DAGOREPORT - LA MAGGIORANZA VIAGGIA COSÌ “COMPATTA” (MELONI DIXIT) CHE È FINITA SU UN BINARIO…
Monica Serra per "La Stampa"
Gabriel Robert Marincat sharon
Quel che è accaduto davvero dietro i muri giallini e le persiane di legno di una palazzina bassa a Cabiate nel Comasco nessuno, forse, lo poteva immaginare. Non i soccorsi, che lunedì 11 gennaio invano hanno provato a salvare la piccola Sharon Barni, bimba di un anno e mezzo che al loro arrivo respirava appena. Non i carabinieri e i magistrati, che però non hanno creduto alla versione dell'unica persona in casa con lei: il compagno della madre. Gabriel Robert Marincat, muratore romeno di 25 anni, diceva che Sharon si era fatta male con una stufetta mentre giocava. La piccola è morta poco dopo l'arrivo in elisoccorso all'ospedale Papa Giovanni di Bergamo.
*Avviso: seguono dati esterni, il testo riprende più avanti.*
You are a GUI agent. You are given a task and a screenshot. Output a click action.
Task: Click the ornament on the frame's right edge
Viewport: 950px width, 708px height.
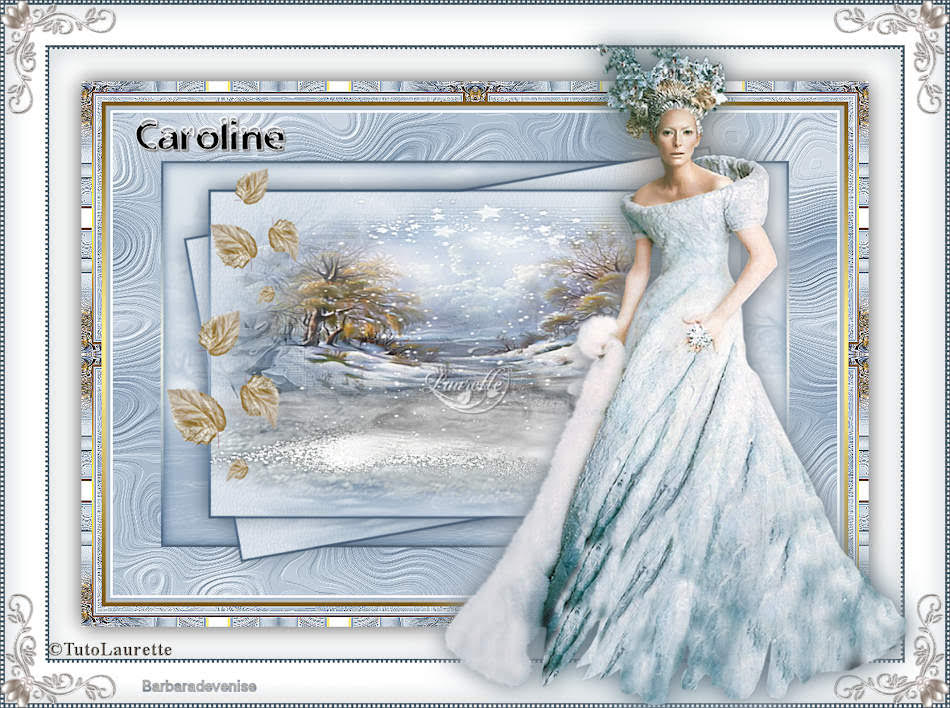[858, 353]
Ieri Marincat è finito in carcere. È stato lui, per l'accusa, a massacrare di botte fino a ucciderla. Sul corpicino sono stati trovati lividi e ferite che testimonierebbero maltrattamenti inferti dall'uomo anche prima dell'11 gennaio. Ma l'autopsia ha anche rivelato che il "patrigno" avrebbe barbaramente violentato la bambina qualche giorno prima della morte. Una verità sconcertante che ha spinto la procura, guidata da Nicola Piacente, a chiedere e ottenere l'ordine di custodia nel giro di ventiquattrore. Troppo grave la condotta, «indice di una grande pericolosità sociale».
Per non parlare del timore che il 25enne, ormai allontanato dalla compagna che aveva iniziato a dubitare di lui, potesse fuggire, magari in Romania. Cacciato da casa, Marincat si era trasferito dai suoi parenti nella vicina Lentate sul Seveso. Ma gli investigatori da giorni gli stavano addosso. Approfondimenti ora saranno disposti anche sulla mamma di Sharon, barista di 24 anni che quel lunedì era uscita dal mattino per andare a lavorare. Perché le vessazioni del compagno sulla piccola andavano avanti da qualche tempo.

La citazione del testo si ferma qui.